Concrete, Hip-Hop, and a Fourteen-Year-Old Flying Through the Air
There’s something specifically Berlin about watching world-class skateboarding happen inside a velodrome while a hip-hop puppet collective warms up backstage. The T-Mobile Extreme Playgrounds street session at the Velodrom in December 2009 was that event—part sporting spectacle, part absurd music bill, entirely the kind of night that makes no sense until you’re already standing in it.

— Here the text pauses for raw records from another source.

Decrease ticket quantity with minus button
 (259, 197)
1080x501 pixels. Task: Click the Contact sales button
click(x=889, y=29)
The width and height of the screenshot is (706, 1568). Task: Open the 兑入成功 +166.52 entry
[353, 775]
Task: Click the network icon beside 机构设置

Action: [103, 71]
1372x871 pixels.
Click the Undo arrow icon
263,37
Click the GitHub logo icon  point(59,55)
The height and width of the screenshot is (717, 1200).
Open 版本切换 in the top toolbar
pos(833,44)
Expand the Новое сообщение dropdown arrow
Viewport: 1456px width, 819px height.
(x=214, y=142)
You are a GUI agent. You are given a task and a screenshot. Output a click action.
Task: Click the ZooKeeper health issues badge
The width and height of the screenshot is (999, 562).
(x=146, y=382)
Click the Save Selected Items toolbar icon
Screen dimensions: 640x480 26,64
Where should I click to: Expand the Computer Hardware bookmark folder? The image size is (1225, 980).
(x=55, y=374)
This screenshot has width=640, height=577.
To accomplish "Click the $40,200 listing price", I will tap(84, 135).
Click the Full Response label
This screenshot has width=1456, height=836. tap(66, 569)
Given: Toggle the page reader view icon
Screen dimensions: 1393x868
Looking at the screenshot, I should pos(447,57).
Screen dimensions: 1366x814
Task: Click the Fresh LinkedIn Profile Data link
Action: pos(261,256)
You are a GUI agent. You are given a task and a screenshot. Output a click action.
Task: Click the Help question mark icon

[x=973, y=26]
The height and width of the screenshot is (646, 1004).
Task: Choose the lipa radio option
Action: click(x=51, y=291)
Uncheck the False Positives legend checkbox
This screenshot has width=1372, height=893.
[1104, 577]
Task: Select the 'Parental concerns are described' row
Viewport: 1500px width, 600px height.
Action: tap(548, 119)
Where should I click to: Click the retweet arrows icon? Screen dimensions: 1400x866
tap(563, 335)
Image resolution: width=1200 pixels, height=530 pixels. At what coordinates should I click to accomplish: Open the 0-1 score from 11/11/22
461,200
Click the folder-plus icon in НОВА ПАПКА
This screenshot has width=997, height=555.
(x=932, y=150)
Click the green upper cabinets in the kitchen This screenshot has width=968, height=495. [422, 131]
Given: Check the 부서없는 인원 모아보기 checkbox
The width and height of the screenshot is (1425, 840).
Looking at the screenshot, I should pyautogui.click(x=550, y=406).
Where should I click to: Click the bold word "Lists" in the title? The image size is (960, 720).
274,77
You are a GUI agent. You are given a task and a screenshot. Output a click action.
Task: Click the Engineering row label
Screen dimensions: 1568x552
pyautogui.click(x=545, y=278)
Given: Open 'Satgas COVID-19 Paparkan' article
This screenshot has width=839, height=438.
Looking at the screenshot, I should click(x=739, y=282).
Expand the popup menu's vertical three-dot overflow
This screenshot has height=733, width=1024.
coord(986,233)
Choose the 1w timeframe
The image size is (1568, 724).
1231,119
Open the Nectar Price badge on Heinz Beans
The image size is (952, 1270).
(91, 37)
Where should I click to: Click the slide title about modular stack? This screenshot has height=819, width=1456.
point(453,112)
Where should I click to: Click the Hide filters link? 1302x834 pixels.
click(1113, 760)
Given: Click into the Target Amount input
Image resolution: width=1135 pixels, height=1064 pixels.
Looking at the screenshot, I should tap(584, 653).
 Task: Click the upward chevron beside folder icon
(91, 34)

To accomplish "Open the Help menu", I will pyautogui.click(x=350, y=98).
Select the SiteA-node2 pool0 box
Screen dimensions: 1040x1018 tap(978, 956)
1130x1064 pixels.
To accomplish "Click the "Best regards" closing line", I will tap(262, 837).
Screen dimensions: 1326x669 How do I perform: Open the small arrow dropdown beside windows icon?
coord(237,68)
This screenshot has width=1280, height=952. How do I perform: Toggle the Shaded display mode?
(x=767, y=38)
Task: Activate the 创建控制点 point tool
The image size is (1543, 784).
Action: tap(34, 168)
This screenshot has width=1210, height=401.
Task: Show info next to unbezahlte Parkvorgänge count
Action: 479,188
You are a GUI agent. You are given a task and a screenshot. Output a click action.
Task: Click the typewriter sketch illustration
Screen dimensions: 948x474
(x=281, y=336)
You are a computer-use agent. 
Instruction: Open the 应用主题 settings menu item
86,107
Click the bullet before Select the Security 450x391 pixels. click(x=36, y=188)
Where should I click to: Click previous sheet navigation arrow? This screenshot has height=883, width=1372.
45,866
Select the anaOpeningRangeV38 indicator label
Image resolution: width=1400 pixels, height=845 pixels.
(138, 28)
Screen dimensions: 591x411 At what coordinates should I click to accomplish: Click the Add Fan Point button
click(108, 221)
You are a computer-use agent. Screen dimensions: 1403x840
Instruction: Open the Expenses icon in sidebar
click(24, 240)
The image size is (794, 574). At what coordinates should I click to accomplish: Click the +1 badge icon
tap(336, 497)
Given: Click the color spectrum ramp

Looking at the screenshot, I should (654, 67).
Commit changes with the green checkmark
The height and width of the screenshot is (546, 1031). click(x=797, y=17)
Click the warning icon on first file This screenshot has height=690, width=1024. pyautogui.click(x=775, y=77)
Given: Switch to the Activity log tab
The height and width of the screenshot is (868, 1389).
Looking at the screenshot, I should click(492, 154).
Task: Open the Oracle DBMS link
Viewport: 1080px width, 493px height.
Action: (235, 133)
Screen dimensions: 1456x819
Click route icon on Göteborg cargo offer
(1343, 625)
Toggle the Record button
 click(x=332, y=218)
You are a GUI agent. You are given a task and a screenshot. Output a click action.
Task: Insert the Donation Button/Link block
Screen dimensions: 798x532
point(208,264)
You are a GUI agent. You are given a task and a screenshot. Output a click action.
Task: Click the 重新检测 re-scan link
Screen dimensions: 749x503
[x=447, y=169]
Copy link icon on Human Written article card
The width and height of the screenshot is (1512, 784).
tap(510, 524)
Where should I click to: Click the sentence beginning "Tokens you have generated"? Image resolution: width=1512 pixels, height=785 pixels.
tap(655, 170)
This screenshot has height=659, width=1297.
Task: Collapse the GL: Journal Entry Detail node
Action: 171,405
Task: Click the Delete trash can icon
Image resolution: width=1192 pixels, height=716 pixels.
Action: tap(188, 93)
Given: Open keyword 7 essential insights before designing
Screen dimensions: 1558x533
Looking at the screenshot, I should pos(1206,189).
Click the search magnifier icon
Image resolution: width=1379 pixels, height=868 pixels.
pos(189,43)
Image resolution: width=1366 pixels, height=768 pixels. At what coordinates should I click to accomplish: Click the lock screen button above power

The skate lineup was serious: Pierre-Luc Gagnon, X Games champion, doing things on a vert ramp that most people can’t process in real time. Jurgen Horrwarth from Berlin, the reigning Vert European champion, on home turf. And then Axel Cruysberghs, fourteen years old and freshly crowned Street European champion, looking like someone who hadn’t yet been told that what he was doing was supposed to be difficult. The whole thing was the finale of the 2009 World Cup Skateboarding Tour, so actual stakes, actual consequence—not an exhibition. People were competing.
The music side was the real Berlin ingredient: Deichkind in full electro-anarchic mode, Blumentopf with their Munich hip-hop precision, and Puppetmastaz doing their thing with puppets and beats in ways I still can’t entirely explain but would happily watch again. You could have sold me on that music bill alone. The skating was a bonus.